The clearest textual testimony in ancient times comes from nineteenth century BC Mesopotamia. Androgynous priests were associated with the worship of the goddess Istar from the Sumerian age (1800 BC). Their condition was due to their “devotion to Istar who herself had ‘transformed their masculinity into femininity.'” They functioned as occult shamans, who released the sick from the power of the demons just as, according to the cult myth, they had saved Istar from the devil’s lair. “…as human beings,” says a contemporary scholar, “…they seem to have engendered demonic abhorrence in others; …the fearful respect they provoked is to be sought in their otherness, their position between myth and reality, and their divine-demonic ability to transgress boundaries.”
The pagan religions of ancient Canaan appear to maintain a similar view of spirituality and sexuality. The goddess Anat preserves many of the characteristics of Istar. Like the Syrian goddess Cybele, Anat is headstrong and submits to no one. She is both young and nubile but also a bearded soldier, so that many commentators conclude that she is either androgynous or bi-sexual. She thus symbolizes the mystical union, which was celebrated by her worshipers as a ritual enactment of the hieros gamos [sacred spiritual marriage]. The Old Testament gives some indication that Canaanite religion included homosexual androgyny, against which Israel was constantly put on guard.

----------------------------------------

In the passage on ancient religion and androgyny, which Canaanite goddess preserves many of the characteristics of Istar?

* **Record extracts**
----------------------------------------

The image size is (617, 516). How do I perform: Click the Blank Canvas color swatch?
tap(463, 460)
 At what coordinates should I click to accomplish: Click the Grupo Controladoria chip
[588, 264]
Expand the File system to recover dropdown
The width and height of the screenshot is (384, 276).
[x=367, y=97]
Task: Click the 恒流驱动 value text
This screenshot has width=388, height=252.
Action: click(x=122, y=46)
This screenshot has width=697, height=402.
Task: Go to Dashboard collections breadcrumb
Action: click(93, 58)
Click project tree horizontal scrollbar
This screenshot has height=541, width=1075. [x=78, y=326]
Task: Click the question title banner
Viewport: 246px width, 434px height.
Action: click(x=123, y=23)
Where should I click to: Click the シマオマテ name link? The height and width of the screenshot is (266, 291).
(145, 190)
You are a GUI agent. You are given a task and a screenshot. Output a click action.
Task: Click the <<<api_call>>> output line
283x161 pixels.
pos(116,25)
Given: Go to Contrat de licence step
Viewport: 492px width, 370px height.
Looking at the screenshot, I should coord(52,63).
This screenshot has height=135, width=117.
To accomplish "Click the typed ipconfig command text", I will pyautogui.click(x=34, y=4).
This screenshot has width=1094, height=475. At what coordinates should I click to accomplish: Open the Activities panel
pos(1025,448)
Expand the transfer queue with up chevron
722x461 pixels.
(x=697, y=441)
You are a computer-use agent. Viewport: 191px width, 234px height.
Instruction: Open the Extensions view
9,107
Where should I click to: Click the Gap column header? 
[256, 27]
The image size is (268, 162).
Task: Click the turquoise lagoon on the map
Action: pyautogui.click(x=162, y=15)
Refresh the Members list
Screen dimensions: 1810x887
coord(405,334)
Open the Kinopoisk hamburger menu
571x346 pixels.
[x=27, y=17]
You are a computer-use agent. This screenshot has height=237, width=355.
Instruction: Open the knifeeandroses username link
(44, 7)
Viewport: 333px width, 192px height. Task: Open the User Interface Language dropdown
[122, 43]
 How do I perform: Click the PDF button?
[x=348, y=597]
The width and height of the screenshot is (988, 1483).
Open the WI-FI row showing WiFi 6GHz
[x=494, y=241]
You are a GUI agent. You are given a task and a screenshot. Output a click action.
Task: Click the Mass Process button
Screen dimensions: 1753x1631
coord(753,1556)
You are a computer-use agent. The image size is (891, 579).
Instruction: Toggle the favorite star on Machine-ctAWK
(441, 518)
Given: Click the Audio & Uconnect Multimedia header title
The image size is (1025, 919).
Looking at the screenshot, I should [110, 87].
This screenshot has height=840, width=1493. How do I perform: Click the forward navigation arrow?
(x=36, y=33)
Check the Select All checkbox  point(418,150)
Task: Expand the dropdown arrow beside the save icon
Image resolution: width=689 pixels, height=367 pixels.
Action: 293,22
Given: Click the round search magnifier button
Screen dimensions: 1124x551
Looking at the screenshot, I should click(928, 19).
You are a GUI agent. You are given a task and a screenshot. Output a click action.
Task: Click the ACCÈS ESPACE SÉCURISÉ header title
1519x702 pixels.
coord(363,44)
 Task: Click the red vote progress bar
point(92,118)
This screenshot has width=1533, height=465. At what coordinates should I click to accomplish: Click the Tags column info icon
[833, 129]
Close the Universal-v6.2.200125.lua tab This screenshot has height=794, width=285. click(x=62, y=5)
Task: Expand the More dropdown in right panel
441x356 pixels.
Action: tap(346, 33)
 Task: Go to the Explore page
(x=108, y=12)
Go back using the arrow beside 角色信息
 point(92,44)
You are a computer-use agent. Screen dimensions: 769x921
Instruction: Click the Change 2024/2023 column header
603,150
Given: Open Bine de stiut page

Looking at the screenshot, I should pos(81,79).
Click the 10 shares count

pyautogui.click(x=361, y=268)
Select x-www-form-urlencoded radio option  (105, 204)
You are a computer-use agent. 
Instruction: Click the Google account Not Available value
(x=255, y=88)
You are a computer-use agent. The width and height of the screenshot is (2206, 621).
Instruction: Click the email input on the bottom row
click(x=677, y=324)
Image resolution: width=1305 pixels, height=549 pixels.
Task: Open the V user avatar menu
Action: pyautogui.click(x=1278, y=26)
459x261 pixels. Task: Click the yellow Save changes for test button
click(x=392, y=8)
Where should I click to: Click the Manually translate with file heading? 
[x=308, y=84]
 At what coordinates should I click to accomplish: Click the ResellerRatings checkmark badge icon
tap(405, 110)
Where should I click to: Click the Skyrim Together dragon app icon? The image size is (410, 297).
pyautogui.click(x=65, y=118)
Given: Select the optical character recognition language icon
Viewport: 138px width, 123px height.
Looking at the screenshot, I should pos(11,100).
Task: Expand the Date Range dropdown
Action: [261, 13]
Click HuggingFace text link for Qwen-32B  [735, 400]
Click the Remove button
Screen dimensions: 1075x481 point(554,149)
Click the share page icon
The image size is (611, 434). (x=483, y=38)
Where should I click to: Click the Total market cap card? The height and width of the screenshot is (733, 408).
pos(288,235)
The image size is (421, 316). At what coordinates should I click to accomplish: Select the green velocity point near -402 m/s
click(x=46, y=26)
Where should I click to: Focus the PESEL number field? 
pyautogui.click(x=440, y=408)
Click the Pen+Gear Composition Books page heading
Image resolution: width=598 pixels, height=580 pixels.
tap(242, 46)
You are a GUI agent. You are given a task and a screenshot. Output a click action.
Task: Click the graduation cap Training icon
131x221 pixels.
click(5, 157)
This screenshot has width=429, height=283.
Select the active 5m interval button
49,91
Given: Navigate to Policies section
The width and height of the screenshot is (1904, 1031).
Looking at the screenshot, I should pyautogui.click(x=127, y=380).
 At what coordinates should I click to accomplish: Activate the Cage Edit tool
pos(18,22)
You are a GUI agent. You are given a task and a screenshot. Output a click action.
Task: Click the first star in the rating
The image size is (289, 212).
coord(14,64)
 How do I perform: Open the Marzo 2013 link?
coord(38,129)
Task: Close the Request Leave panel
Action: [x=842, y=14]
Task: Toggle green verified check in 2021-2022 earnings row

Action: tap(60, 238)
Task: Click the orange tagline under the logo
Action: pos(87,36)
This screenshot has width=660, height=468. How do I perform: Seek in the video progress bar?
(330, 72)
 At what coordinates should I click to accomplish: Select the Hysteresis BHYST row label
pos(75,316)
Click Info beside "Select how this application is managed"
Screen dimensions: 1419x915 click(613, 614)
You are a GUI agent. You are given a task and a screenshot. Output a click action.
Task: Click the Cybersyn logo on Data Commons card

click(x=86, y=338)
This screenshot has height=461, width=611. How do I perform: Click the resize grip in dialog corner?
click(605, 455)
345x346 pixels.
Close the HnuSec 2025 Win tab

----------------------------------------

* **Solution for this problem**
Anat